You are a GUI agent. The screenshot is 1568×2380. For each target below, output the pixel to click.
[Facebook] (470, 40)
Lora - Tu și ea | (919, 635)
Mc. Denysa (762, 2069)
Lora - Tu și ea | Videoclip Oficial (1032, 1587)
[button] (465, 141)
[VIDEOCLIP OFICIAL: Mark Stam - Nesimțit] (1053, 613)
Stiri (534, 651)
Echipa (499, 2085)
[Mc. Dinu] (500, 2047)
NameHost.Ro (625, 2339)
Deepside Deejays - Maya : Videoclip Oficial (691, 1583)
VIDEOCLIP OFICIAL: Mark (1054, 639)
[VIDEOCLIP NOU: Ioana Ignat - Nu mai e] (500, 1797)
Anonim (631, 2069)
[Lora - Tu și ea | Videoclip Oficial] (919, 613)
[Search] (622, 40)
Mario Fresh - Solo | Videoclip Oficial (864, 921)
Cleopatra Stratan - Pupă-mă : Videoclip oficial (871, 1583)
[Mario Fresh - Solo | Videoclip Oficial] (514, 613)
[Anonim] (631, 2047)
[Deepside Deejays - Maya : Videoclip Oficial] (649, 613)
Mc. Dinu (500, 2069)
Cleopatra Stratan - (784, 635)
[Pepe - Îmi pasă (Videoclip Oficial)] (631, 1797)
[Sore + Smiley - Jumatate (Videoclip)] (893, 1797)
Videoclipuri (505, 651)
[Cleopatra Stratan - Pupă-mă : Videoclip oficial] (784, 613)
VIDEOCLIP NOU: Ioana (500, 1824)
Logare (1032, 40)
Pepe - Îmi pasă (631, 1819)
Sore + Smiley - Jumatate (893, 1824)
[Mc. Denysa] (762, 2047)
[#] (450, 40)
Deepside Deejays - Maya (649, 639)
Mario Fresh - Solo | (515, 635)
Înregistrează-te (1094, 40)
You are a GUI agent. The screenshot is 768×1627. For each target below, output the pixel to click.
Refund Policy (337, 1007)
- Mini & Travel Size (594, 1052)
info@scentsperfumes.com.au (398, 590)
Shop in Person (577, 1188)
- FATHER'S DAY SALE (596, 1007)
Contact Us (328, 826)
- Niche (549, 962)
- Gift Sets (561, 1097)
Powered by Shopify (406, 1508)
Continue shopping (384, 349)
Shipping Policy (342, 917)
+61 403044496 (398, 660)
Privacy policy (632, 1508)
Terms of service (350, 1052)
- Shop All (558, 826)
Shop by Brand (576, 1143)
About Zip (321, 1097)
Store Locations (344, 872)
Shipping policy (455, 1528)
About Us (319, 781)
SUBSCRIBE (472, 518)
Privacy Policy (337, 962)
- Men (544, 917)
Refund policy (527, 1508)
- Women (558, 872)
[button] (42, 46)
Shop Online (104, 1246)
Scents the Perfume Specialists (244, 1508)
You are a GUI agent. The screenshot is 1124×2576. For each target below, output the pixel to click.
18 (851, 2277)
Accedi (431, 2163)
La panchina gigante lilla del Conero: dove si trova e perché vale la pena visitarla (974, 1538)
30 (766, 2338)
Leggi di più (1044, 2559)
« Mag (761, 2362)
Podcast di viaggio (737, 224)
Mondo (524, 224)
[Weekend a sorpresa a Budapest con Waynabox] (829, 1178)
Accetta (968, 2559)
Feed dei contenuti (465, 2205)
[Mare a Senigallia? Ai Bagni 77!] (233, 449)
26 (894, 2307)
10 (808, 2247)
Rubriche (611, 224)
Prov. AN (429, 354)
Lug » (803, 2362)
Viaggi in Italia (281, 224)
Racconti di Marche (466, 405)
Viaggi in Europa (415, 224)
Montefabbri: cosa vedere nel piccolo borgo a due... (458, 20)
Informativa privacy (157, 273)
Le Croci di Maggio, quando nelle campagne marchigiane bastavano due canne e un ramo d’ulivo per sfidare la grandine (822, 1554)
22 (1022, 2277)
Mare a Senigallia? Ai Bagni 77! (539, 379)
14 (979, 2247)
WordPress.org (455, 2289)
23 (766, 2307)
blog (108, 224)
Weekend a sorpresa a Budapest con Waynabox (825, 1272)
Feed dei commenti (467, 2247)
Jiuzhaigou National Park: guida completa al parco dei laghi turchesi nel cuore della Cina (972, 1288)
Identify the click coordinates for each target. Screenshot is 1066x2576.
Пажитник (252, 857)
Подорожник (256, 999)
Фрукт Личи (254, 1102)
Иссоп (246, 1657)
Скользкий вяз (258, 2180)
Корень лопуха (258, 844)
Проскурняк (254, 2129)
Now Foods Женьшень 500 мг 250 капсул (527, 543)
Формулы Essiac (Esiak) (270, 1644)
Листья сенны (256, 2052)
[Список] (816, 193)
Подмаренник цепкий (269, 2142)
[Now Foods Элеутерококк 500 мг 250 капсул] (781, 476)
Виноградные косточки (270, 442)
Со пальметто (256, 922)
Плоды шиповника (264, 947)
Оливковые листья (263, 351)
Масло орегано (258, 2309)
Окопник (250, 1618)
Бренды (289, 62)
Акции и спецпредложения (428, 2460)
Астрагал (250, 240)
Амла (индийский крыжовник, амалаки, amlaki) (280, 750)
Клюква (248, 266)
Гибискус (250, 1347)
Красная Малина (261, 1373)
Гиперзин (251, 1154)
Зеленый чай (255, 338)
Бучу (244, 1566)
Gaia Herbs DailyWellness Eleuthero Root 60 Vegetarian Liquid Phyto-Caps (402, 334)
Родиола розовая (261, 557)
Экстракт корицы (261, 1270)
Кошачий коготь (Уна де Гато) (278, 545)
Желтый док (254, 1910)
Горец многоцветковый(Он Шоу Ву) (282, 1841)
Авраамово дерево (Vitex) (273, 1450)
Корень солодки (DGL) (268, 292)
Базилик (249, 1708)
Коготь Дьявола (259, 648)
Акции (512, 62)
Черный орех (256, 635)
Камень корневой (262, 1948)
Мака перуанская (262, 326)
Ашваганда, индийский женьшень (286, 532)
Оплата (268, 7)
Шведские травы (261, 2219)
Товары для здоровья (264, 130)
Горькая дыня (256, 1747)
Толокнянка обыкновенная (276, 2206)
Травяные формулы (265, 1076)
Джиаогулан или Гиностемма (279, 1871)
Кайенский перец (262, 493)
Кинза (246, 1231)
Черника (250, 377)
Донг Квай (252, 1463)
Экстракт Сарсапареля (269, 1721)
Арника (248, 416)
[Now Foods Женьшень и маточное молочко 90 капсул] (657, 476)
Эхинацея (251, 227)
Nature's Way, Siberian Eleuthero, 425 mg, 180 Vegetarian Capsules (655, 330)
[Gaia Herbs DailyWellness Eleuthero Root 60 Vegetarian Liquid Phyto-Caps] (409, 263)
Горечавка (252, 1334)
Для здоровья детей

• **DESCRIPTION OF THE TASK**: Write out the lines from the one containing "Зеленый чай (255, 338)" through the last line of the records above. Include both of those lines and nothing else.

• **EXERCISE RESULT**:
Зеленый чай (255, 338)
Бучу (244, 1566)
Gaia Herbs DailyWellness Eleuthero Root 60 Vegetarian Liquid Phyto-Caps (402, 334)
Родиола розовая (261, 557)
Экстракт корицы (261, 1270)
Кошачий коготь (Уна де Гато) (278, 545)
Желтый док (254, 1910)
Горец многоцветковый(Он Шоу Ву) (282, 1841)
Авраамово дерево (Vitex) (273, 1450)
Корень солодки (DGL) (268, 292)
Базилик (249, 1708)
Коготь Дьявола (259, 648)
Акции (512, 62)
Черный орех (256, 635)
Камень корневой (262, 1948)
Мака перуанская (262, 326)
Ашваганда, индийский женьшень (286, 532)
Оплата (268, 7)
Шведские травы (261, 2219)
Товары для здоровья (264, 130)
Горькая дыня (256, 1747)
Толокнянка обыкновенная (276, 2206)
Травяные формулы (265, 1076)
Джиаогулан или Гиностемма (279, 1871)
Кайенский перец (262, 493)
Кинза (246, 1231)
Черника (250, 377)
Донг Квай (252, 1463)
Экстракт Сарсапареля (269, 1721)
Арника (248, 416)
[Now Foods Женьшень и маточное молочко 90 капсул] (657, 476)
Эхинацея (251, 227)
Nature's Way, Siberian Eleuthero, 425 mg, 180 Vegetarian Capsules (655, 330)
[Gaia Herbs DailyWellness Eleuthero Root 60 Vegetarian Liquid Phyto-Caps] (409, 263)
Горечавка (252, 1334)
Для здоровья детей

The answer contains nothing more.